▸ Exercise requirements: Examine the material below. Gather every line in which the string "agent" appears.

'''

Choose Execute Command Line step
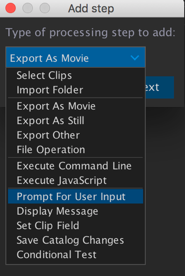The height and width of the screenshot is (276, 185). coord(76,166)
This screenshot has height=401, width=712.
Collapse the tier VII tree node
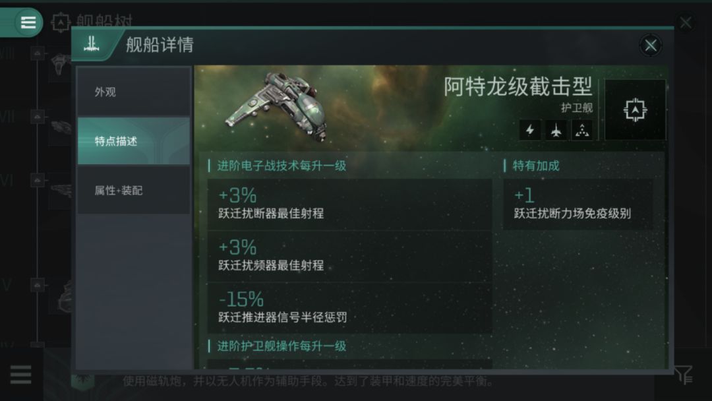pyautogui.click(x=38, y=117)
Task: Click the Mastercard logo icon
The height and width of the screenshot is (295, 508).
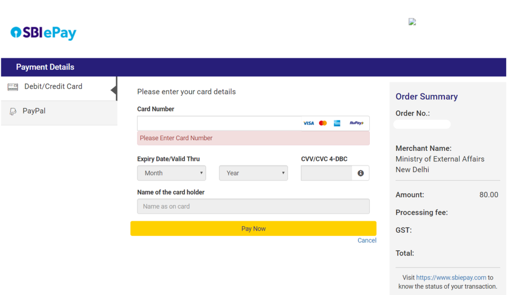Action: [x=322, y=123]
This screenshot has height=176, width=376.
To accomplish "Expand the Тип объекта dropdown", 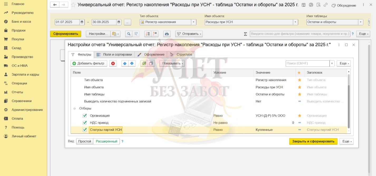I will (x=194, y=22).
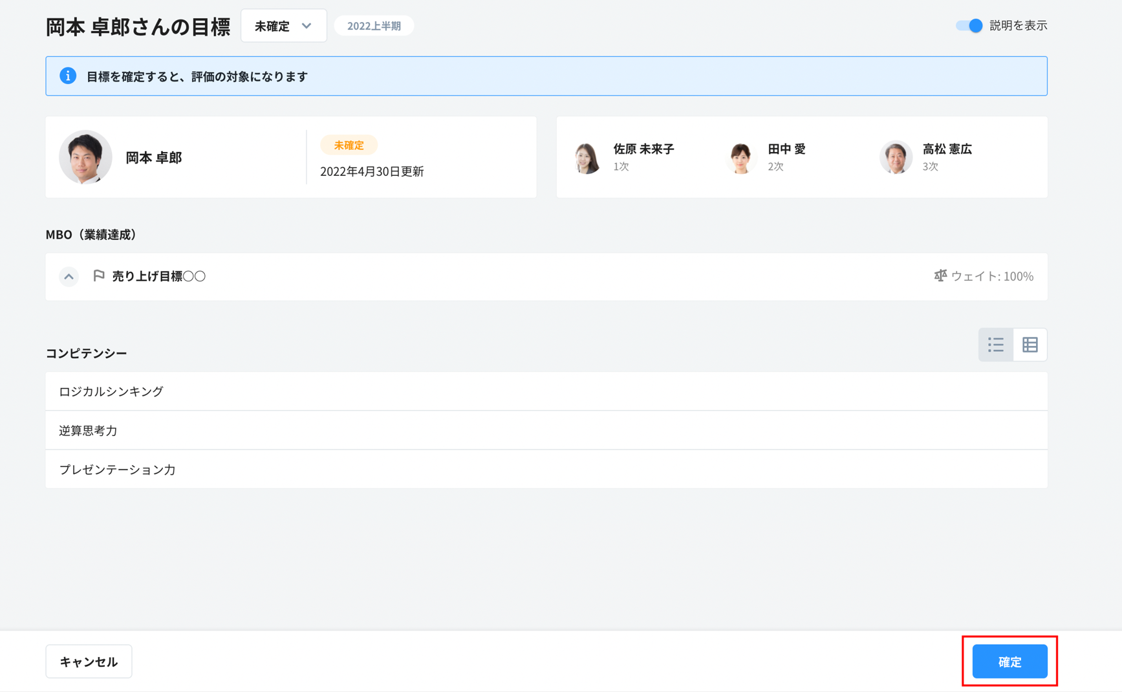Click 高松 憲広's avatar

point(896,158)
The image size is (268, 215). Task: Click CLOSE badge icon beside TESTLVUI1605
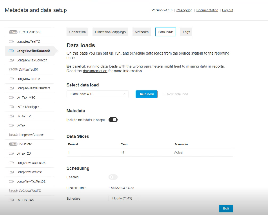13,32
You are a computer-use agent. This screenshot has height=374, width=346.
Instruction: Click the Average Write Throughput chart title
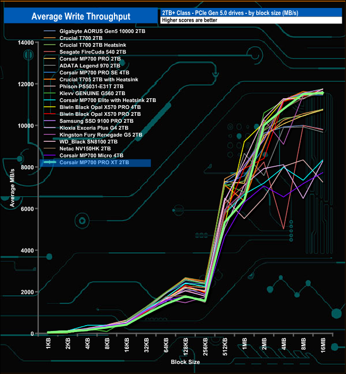click(x=80, y=16)
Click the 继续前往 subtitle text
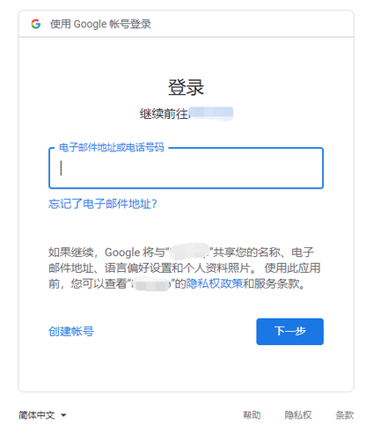 [165, 114]
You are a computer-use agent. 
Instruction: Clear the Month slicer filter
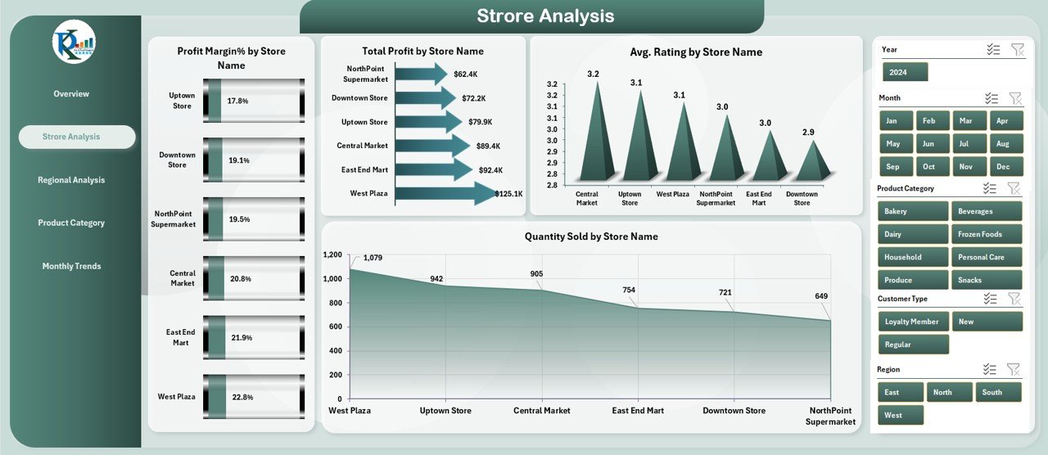(1015, 98)
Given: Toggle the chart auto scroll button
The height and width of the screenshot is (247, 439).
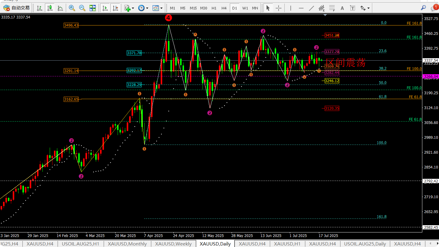Looking at the screenshot, I should tap(105, 8).
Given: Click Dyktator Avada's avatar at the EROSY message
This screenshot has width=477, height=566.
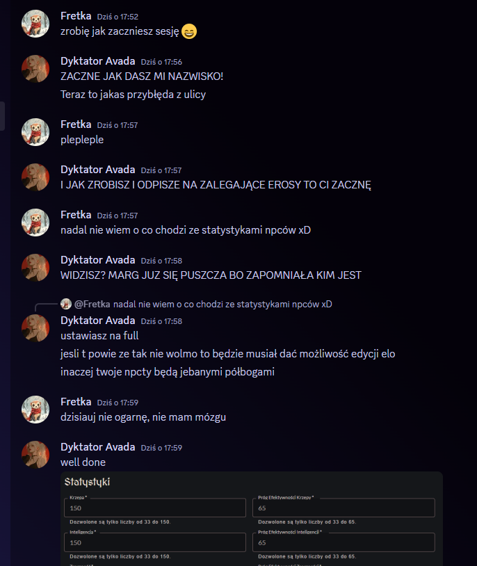Looking at the screenshot, I should coord(35,177).
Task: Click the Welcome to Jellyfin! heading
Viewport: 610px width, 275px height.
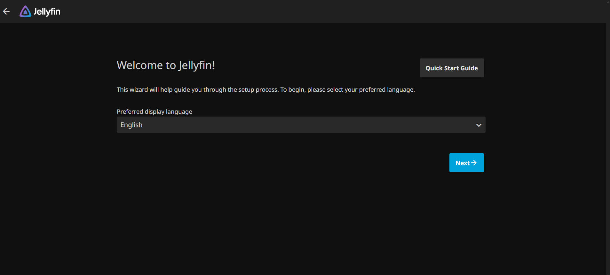Action: [165, 65]
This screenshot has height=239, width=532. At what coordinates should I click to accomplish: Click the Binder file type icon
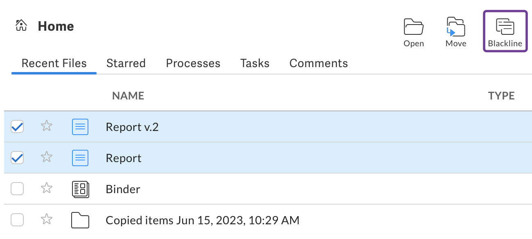80,189
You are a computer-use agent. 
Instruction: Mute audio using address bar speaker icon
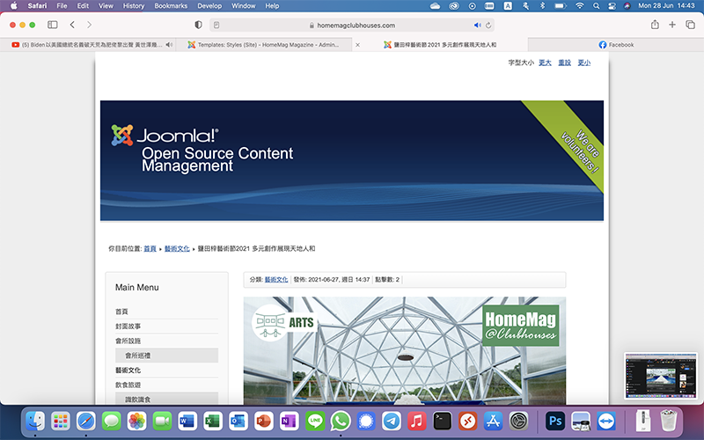(478, 26)
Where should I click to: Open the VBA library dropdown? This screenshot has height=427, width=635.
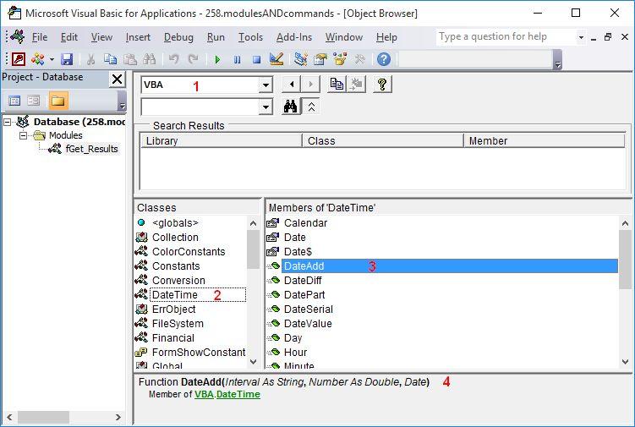[265, 85]
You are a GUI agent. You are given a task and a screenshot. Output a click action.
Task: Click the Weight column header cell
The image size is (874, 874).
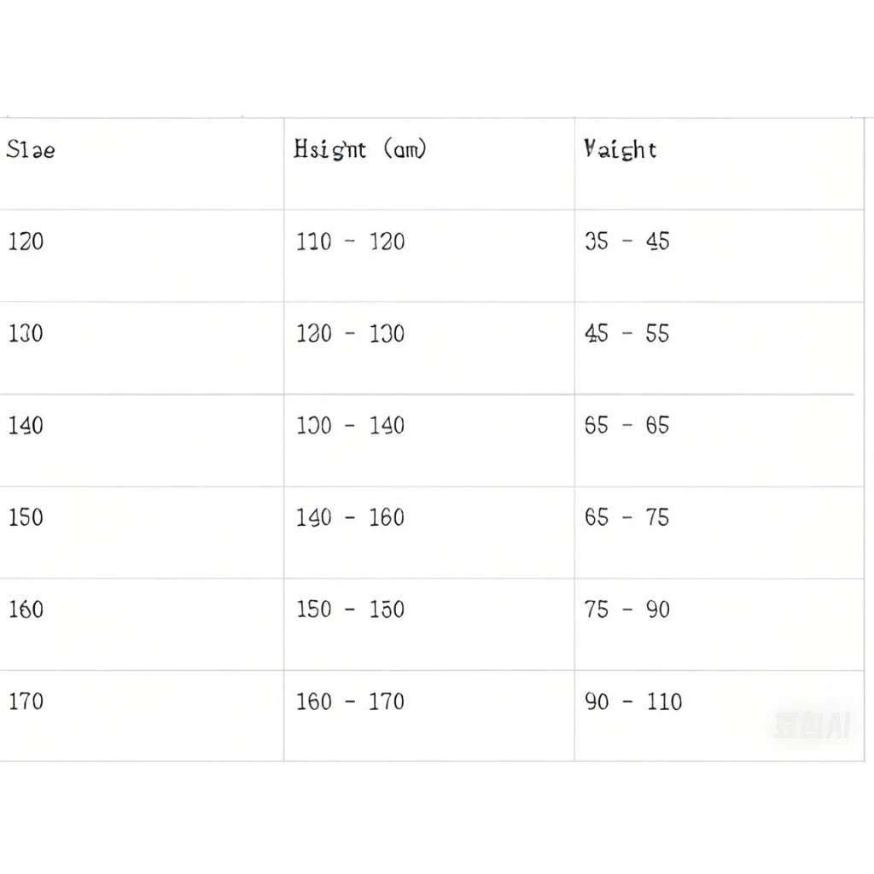(719, 164)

'''

▸ Answer space:
You are a computer-use agent. This screenshot has height=374, width=346.
You are a computer-use agent. 
You are a computer-use agent. 
You are a GUI agent. You are given a task and a screenshot. Output a click action.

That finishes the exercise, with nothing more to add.